The institute’s nine year old chimp Nina is expecting her first child and to give world a glimpse of this special birth, the institute is providing a 24 hours live stream of Nina in her enclosure. It has been ensured though that the filming does not disturb the would-be mom in any way.
The video is available here, Wildearth, Ustream, or Chimpeden.
According to Nature Scientific journal, chimp mothers seek solitude when giving birth in their natural environment. It was also recently found that chimpanzee babies, like humans, are delivered facing backwards, something that was prior to 2011 thought to be a feature unique to humans.
Institute director David Devo Oosthuizen said that they are a bit worried about Nina as at nine years old she is about six year younger than an average chimp ready to become a first time mother. He added that the pregnancy was an accident when after the contraceptive implant she was fitted with failed.
“Chimp Eden is a rescue and rehabilitation sanctuary and as such has a very strict non-breeding policy,” explains Oosthuizen. “Nina herself had a contraceptive implant but it failed, which does occur in captive female chimps from time-to-time.
“Due to the precautions we take, we have never had a birth at Chimp Eden and Phillip Cronje, Sanctuary Chimpanzee Manager, is looking forward to the prospect of a new addition to the family here at the Chimp Eden.
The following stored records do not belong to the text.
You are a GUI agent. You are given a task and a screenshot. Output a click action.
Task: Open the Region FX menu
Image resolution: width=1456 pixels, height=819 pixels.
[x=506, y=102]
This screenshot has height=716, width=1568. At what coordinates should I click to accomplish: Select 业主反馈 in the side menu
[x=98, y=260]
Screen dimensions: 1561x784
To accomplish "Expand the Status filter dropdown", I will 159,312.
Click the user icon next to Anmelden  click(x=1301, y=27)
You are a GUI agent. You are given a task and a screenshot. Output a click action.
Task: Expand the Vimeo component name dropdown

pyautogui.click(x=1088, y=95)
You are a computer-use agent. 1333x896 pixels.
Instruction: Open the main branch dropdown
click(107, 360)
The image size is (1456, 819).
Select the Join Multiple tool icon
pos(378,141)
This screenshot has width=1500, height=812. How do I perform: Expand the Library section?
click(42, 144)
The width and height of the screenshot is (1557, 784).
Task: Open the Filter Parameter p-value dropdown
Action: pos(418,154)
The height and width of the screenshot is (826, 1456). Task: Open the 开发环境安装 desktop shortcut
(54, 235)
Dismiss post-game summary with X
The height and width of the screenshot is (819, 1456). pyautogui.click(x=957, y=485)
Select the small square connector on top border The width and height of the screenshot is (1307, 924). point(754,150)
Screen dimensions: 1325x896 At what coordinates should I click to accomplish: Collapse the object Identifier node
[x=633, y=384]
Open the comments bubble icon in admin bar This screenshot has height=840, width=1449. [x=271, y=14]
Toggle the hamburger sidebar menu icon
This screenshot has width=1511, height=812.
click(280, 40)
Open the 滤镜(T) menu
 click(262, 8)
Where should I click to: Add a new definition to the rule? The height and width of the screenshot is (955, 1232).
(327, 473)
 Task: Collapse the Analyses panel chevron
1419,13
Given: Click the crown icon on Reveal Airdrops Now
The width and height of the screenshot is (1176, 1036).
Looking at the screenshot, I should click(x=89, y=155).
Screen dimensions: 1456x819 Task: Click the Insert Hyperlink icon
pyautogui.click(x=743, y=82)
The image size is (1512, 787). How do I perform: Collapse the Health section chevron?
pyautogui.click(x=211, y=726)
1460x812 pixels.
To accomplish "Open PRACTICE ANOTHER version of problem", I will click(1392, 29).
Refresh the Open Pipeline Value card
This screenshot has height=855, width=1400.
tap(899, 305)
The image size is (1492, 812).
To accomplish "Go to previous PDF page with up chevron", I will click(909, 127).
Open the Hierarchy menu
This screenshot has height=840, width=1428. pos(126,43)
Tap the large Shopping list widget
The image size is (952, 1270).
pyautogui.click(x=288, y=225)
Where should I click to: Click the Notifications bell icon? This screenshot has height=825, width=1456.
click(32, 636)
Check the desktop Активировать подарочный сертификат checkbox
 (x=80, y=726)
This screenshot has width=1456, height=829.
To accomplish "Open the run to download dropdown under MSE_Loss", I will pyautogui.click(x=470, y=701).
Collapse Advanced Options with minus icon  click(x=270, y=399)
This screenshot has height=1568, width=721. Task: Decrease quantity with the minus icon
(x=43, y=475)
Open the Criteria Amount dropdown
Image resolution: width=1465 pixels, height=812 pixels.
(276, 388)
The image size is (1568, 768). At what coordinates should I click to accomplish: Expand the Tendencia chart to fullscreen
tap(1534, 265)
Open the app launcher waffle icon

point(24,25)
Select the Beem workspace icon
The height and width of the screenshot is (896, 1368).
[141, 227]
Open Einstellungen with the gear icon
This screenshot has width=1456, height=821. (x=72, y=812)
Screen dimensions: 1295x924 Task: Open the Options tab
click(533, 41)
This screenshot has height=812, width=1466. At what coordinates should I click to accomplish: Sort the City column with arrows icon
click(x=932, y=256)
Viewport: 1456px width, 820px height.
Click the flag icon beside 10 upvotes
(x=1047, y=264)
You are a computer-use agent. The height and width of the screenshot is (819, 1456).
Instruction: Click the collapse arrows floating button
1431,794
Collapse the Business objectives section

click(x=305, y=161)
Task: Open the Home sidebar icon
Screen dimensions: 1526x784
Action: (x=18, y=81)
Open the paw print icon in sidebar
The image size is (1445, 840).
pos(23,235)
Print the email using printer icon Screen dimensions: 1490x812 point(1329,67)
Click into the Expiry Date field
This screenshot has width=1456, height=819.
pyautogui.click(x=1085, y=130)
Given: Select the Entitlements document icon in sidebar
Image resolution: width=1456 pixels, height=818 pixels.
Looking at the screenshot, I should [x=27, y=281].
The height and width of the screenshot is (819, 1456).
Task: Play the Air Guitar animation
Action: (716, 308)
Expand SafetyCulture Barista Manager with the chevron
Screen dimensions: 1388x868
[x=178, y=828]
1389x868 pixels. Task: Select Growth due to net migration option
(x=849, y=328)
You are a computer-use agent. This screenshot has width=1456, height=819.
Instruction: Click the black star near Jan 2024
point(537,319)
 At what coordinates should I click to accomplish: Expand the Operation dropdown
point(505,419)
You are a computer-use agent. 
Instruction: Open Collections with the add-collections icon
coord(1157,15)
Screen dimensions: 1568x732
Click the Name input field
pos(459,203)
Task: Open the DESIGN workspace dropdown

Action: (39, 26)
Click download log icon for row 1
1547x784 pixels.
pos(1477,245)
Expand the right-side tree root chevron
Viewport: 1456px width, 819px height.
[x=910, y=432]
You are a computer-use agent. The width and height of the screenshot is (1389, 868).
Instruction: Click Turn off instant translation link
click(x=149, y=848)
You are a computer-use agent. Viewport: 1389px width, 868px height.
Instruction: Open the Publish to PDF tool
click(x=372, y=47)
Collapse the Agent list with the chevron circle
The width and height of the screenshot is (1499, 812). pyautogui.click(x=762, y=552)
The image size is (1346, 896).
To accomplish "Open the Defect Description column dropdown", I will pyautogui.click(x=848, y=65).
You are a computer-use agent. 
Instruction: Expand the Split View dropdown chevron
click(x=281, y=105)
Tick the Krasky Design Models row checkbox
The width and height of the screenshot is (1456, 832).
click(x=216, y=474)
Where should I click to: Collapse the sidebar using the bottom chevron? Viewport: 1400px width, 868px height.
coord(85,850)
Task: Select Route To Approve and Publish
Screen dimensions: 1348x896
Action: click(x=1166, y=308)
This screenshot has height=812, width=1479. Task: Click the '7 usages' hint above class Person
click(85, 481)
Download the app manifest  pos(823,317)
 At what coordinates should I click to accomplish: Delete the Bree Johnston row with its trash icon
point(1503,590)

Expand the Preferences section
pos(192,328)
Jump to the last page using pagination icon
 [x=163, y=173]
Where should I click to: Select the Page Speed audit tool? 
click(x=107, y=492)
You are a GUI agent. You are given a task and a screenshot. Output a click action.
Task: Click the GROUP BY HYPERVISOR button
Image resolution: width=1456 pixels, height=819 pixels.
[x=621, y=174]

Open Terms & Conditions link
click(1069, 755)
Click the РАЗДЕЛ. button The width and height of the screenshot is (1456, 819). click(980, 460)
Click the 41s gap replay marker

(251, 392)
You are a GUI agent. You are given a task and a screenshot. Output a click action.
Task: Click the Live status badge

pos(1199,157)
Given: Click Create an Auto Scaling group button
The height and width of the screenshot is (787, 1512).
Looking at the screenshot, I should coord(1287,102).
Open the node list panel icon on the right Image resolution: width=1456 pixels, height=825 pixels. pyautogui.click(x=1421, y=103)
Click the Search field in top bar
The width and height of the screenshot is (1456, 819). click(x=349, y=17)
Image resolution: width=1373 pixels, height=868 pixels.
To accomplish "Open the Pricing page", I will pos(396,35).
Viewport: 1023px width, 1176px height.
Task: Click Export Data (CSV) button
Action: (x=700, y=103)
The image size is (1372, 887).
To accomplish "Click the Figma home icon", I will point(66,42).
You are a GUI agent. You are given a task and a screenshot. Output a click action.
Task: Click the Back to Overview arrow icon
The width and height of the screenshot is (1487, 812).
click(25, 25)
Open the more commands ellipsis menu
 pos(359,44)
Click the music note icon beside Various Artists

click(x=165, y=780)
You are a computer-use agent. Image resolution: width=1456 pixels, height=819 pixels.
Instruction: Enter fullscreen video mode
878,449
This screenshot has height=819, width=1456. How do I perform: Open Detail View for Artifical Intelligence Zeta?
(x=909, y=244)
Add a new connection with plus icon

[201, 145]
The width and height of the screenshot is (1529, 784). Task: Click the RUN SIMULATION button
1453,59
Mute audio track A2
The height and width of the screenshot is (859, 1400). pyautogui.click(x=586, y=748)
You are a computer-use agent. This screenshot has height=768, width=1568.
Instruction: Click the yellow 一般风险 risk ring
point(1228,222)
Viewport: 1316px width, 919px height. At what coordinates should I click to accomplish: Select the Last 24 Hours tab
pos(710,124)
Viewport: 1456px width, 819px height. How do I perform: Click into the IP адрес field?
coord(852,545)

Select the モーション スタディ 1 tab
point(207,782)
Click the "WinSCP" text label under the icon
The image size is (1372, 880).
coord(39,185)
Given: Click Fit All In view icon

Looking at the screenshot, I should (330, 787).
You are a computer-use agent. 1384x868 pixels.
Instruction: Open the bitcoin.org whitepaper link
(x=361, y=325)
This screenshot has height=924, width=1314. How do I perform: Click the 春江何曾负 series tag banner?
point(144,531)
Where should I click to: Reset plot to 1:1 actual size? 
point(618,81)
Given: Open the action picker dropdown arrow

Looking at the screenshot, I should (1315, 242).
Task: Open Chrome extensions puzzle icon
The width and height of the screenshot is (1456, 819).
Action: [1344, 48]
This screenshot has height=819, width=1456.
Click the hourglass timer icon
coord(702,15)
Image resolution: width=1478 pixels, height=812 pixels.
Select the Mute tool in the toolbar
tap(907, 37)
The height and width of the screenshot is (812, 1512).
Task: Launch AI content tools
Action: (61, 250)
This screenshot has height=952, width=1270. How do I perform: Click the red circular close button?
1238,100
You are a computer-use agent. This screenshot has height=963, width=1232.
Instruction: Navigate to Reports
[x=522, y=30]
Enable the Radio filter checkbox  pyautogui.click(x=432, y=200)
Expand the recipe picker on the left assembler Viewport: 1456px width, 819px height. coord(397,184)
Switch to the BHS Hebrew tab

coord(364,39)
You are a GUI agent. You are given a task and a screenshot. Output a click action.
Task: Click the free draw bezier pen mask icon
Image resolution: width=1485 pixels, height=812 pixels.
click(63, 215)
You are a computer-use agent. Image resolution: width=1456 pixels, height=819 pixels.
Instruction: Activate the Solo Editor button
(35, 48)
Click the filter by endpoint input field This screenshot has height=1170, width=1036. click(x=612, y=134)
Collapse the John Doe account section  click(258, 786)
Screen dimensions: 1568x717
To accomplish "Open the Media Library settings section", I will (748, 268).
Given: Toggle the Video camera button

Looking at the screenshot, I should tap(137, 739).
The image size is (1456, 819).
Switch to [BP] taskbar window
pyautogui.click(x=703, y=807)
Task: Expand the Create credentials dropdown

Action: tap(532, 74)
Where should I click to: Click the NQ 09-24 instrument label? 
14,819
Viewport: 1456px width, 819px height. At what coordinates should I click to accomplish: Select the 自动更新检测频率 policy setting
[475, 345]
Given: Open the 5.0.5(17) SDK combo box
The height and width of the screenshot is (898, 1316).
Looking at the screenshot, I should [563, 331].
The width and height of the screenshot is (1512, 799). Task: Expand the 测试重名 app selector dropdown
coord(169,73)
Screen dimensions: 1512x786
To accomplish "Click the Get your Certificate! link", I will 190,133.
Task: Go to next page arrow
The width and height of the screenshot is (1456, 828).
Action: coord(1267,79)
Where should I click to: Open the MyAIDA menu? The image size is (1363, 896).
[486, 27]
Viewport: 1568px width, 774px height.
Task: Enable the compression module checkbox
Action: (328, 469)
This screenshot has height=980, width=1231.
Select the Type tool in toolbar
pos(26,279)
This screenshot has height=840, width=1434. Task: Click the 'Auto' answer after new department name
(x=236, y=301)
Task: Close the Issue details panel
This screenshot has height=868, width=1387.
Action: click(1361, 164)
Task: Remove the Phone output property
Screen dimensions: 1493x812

We are also excited to be working with Vox Telecom and WildEarth Media in order to bring this historic moment to the world,” he adds.
Chimp Eden was in news for all the wrong reasons last year when Global Post reported about a US graduate student who had been injured by two chimps. They had pulled the student under their fence. Although human error was blamed for the tragic accident and the chimps were not put down, the news hazed the image of a institute known for its superlative work in the field of ape conservation.
For Nina, the institute staff is also worried if she would know how to raise a child.
The chimp was rescued from bush meat hunters in 2007 who had snatched Nina as a baby from her mother. Authorities confiscated her from the hunters and sent her to a zoo in the town of Wau. From there she was taken to a Jane Goodall Institute safe house in Rumbek, Sudan. Nina and four other infant chimps Thomas, Charlie, Dinka and Zee were rescued at the same time and were quarantined together.
“Like the other chimps that are taken care of at Chimp Eden, Nina has also had a traumatic life,” observes Oosthuizen. “She was torn from her family by poachers and has very little experience of infants. We have no idea whether she will accept her baby or whether the primate staff at Chimp Eden will have to hand rear the little one. In the meantime we are monitoring her closely and are doing everything possible to ensure that all goes well.”
It is believed that Thomas is the father of the child.
He adds that they decided to live stream the birth of Nina’s baby to make the world focus on chimp conservation.
“We want to tell a story,” Oosthuizen told.
Compared to other endangered African species like the rhino, chimps are often overlooked he said though in another ten years if poaching and deforestation continued at the same pace, the apes may soon become history.
Chimps occur naturally in 22 African countries, from the west coast of the continent to as far east as Tanzania. They are an endangered species and are now found in numbers in only a few countries including Gabon, Central African Republic, Republic of Congo, Democratic Republic of Congo, Cameroon, Senegal, Guinea, Guinea Bissau, Sierra Leone, Liberia, Ivory Coast, Nigeria, Ghana and Northern Angola.